PURPOSE:To stabilize a filament voltage by supplying power to main discharge and a filament from the same power output for synchronizing them. CONSTITUTION:Power from DC power source is supplied to an inverter 1, and Tr1 and Tr2, and Tr3 and Tr4 among transistors are alternately turned on and off by means of oscillation of an inverter control unit 3 to produce AC output. A transformer Trf1 for main discharge and a transformer Trf2 for filament are respectively connected in parallel to the output side of the inverter 1 and a center tap is installed at the secondary winding of Trf1 and both the ends of winding are connected to a ballast transformer BT through diodes D1, D2. A transformer BT is connected to the anode A1 of an electric discharge lamp 4, and the center tap of the Trf1 is connected to the filament 5 of an electric discharge lamp 4, so that electric discharge is formed between the anode A1 and the filament 5.

Description

DETAILED DESCRIPTION OF THE INVENTION [Object of the Invention] (Industrial Application Field) The present invention relates to a discharge lamp lighting device for a discharge lamp that requires filament preheating.

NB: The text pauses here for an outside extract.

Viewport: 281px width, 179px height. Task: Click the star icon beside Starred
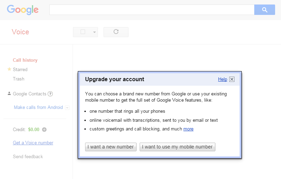[x=9, y=69]

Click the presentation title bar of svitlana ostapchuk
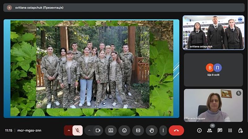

(Prior Art) Conventionally, such a discharge lamp lighting device has had two power supply circuits: a main discharge power supply and a filament power supply.

In addition, a single power supply circuit constitutes a main discharge power supply and a filament power supply, detects the voltage applied to the filament, performs negative feedback control, and keeps the inverter output voltage constant against fluctuations in DC input. There was something I wanted to keep.

(Problems to be Solved by the Invention) However, the former method requires a filament power source and a main discharge power source, respectively, and thus has the problem of increasing the size of the device.

Furthermore, although the latter method allows for miniaturization of the device, there is a problem in that it is difficult to synchronize the main discharge and the filament.

The present invention has been made in view of the above problems, and its purpose is to supply power to the main discharge and the filament with the same power output, to make the filament voltage constant, and to synchronize both. An object of the present invention is to provide a discharge lamp lighting device that performs simultaneous lighting.

[Structure of the Invention] (Means for Solving the Problems) The discharge lamp lighting device of the present invention forms a main discharge circuit and a filament preheating circuit using a common inverter output, and lights a discharge lamp having a filament. Control.

The preheating circuit is provided with switching means such as a transistor.

The control system includes an inverter control section that controls oscillation of the inverter, and a pulse width control section that controls PWM (pulse width) switching means of the preheating circuit. A synchronization signal is obtained from the control section and a constant filament voltage is supplied in synchronization with the inverter.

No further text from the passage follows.